Data to use =>
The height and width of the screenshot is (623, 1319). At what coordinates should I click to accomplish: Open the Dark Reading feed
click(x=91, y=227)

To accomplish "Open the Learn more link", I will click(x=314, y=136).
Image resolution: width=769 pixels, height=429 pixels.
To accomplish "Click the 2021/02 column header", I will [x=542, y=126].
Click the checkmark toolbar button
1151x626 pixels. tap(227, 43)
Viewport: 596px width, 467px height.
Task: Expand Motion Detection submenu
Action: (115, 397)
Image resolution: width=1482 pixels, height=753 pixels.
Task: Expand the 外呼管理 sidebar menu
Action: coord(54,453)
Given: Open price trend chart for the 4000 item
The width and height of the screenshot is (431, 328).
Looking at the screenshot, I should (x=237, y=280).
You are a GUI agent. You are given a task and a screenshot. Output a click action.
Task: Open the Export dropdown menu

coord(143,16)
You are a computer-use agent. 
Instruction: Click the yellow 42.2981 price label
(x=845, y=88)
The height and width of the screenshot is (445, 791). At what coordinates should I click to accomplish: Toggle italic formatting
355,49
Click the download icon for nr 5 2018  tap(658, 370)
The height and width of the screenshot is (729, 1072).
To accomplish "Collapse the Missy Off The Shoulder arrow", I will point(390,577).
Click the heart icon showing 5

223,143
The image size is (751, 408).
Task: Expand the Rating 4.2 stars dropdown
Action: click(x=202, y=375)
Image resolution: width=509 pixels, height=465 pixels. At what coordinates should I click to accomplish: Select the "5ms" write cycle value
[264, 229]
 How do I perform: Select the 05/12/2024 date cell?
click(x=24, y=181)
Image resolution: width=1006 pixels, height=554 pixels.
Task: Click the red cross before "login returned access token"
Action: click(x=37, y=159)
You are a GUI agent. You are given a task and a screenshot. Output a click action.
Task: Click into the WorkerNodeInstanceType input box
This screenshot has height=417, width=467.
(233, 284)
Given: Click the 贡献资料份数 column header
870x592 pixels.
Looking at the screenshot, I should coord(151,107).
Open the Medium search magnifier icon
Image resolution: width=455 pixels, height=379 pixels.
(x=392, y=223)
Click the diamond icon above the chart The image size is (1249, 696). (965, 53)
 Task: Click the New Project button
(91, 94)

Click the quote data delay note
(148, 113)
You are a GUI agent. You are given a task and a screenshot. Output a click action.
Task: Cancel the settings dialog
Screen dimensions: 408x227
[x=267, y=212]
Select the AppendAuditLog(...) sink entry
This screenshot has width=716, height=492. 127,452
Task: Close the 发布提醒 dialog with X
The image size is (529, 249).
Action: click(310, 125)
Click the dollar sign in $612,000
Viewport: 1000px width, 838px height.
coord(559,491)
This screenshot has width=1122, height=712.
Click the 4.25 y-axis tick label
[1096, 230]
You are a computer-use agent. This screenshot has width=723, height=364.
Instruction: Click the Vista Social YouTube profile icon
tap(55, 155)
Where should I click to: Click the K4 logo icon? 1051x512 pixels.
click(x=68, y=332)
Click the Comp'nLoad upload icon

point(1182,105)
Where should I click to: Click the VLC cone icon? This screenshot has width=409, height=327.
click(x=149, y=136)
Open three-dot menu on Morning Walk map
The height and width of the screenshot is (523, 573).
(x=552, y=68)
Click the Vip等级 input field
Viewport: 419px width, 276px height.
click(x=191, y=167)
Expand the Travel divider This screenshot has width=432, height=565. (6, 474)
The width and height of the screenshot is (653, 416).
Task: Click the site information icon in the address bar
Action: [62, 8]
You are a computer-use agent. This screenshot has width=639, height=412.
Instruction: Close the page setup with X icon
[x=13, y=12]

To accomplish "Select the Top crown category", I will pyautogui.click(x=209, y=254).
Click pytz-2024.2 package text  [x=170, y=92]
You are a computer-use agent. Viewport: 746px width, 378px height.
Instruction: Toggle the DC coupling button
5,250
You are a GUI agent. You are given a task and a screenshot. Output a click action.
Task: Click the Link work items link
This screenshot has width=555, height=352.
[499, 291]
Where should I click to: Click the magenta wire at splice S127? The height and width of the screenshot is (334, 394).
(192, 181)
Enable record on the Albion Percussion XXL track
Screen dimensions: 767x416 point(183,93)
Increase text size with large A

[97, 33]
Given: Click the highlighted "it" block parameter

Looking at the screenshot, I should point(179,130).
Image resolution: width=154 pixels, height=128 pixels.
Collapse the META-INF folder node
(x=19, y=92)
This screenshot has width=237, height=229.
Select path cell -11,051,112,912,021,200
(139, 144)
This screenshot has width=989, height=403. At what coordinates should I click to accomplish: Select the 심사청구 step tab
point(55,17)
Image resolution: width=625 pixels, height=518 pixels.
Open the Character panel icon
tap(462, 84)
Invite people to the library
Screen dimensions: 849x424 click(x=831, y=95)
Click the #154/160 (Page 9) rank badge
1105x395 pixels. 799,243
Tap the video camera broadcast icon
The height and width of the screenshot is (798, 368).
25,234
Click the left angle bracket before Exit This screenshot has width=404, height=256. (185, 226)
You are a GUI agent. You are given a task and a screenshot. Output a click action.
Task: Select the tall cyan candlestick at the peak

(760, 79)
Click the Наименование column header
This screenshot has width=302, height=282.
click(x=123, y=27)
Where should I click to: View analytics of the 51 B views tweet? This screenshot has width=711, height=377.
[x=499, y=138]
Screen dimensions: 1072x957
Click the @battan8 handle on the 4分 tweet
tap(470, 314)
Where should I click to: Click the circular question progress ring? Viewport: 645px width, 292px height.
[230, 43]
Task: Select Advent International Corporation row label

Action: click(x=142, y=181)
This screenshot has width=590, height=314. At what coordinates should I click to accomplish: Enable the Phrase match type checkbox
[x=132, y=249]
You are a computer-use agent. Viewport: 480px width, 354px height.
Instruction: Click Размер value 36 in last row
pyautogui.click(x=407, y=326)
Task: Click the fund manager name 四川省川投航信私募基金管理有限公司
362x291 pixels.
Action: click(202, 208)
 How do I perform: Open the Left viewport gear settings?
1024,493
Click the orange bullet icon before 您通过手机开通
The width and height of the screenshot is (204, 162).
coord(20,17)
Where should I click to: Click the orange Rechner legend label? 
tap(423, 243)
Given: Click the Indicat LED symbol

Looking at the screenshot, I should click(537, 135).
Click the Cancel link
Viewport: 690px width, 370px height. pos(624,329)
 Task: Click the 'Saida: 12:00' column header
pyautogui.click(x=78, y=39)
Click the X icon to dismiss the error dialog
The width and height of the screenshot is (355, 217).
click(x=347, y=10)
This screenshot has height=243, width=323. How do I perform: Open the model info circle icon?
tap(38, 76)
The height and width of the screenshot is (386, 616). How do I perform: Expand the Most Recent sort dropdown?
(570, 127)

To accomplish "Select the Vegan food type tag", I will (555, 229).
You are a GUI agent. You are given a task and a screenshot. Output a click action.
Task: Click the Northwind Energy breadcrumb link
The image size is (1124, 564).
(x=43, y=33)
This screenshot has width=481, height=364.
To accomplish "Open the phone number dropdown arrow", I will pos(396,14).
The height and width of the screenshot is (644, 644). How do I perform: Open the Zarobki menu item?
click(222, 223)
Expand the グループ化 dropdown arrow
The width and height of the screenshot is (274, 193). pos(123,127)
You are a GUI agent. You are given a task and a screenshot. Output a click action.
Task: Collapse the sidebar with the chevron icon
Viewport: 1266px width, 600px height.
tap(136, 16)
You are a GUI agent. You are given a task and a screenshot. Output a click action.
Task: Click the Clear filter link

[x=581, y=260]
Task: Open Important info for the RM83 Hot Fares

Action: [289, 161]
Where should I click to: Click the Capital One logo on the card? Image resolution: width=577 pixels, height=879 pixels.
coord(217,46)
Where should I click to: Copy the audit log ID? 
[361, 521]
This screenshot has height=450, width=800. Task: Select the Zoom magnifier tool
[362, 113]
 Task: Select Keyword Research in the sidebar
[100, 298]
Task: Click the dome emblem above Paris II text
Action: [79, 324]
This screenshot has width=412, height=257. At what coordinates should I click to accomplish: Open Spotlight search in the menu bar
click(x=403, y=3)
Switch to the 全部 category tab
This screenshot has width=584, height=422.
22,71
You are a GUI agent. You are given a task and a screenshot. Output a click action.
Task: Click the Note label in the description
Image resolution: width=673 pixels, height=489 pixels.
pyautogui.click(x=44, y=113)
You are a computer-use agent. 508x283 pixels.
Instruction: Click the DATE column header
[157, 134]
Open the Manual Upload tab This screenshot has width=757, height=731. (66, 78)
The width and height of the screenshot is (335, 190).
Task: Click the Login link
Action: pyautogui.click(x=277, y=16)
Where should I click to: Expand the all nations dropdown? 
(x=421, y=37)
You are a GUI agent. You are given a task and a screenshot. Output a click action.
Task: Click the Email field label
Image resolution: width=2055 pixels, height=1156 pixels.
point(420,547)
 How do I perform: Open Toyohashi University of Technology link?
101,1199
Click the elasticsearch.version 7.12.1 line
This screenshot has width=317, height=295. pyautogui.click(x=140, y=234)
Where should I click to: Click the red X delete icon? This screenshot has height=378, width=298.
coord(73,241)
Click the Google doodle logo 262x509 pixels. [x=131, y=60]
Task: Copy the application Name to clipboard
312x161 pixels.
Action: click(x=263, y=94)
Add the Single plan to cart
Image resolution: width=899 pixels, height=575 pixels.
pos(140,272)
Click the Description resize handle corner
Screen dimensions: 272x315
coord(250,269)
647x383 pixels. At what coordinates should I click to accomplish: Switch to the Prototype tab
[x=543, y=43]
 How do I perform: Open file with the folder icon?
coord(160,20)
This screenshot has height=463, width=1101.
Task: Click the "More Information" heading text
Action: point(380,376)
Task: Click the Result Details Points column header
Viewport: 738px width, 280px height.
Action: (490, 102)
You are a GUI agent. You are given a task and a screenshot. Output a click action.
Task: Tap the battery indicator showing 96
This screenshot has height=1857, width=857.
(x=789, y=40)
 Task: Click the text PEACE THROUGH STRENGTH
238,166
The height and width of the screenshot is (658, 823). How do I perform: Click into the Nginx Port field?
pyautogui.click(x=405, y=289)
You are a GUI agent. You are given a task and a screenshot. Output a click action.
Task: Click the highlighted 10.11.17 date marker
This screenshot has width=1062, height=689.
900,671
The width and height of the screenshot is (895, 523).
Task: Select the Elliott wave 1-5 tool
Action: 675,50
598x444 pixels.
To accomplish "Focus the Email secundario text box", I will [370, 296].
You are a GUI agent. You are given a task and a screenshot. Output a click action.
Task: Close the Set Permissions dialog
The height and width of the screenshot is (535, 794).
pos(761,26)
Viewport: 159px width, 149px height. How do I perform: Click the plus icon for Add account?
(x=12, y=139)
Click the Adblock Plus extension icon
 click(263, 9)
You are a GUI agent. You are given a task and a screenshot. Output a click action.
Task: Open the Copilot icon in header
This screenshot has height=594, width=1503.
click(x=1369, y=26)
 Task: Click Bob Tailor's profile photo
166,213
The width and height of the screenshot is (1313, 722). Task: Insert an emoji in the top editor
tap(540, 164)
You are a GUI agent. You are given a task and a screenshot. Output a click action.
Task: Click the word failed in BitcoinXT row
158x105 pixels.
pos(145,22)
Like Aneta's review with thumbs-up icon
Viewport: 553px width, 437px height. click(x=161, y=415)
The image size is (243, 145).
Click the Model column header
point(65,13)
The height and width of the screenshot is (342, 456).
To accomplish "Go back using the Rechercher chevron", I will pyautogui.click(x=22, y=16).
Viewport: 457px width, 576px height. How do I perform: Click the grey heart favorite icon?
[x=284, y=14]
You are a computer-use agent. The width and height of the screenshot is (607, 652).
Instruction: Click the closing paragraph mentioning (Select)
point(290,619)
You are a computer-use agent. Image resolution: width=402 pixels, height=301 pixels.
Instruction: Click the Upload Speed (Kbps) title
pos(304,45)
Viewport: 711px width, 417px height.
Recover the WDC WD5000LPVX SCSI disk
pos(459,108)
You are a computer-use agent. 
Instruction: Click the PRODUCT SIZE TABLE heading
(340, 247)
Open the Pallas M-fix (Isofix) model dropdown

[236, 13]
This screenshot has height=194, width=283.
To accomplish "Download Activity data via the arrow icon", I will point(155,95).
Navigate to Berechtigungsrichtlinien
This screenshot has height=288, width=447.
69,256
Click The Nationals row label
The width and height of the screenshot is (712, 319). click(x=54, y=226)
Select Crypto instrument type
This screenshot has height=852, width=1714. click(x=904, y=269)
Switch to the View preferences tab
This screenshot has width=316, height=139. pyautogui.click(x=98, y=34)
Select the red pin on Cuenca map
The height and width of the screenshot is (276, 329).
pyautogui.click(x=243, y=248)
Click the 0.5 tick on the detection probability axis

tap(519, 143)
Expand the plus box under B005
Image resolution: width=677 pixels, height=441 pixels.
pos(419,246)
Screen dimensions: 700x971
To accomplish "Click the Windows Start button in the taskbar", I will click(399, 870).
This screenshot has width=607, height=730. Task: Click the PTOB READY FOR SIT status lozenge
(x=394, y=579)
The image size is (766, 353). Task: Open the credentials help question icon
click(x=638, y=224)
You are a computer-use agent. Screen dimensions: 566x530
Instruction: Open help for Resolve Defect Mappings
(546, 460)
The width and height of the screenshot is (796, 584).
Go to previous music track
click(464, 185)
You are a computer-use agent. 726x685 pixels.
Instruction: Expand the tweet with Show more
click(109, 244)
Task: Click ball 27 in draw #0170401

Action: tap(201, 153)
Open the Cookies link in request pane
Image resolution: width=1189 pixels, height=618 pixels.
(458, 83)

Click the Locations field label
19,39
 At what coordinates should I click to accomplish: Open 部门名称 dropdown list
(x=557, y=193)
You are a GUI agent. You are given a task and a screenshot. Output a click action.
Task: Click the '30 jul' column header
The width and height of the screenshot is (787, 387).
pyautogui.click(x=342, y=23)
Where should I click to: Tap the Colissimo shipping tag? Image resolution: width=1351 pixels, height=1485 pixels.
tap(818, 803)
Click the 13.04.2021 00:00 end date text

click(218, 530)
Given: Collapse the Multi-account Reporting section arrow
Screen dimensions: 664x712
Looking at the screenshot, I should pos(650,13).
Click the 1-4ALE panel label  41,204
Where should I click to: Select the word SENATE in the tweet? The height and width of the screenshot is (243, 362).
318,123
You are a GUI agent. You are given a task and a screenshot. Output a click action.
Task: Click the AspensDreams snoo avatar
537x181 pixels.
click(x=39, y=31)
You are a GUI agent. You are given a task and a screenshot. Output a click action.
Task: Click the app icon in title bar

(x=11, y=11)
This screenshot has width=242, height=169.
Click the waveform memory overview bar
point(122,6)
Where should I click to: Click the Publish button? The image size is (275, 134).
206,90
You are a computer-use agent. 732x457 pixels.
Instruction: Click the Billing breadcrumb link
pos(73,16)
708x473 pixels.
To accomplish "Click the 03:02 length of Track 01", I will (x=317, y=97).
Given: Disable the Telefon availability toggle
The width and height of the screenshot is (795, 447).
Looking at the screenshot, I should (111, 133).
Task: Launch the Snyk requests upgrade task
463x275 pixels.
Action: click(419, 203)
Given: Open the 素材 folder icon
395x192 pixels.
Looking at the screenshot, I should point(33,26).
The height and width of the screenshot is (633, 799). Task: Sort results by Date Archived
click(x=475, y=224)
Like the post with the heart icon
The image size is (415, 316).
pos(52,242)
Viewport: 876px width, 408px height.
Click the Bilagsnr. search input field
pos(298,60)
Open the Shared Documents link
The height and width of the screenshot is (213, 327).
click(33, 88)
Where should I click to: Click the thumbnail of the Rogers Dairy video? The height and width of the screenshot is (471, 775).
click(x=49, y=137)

Aim of the task =>
Only the lines above starting at the line that holds "Enable record on" and ending at the line that holds "Image resolution: width=154" are to be repeated, exactly and in full.

Result of the exercise =>
Enable record on the Albion Percussion XXL track
Screen dimensions: 767x416 point(183,93)
Increase text size with large A

[97, 33]
Given: Click the highlighted "it" block parameter

Looking at the screenshot, I should point(179,130).
Image resolution: width=154 pixels, height=128 pixels.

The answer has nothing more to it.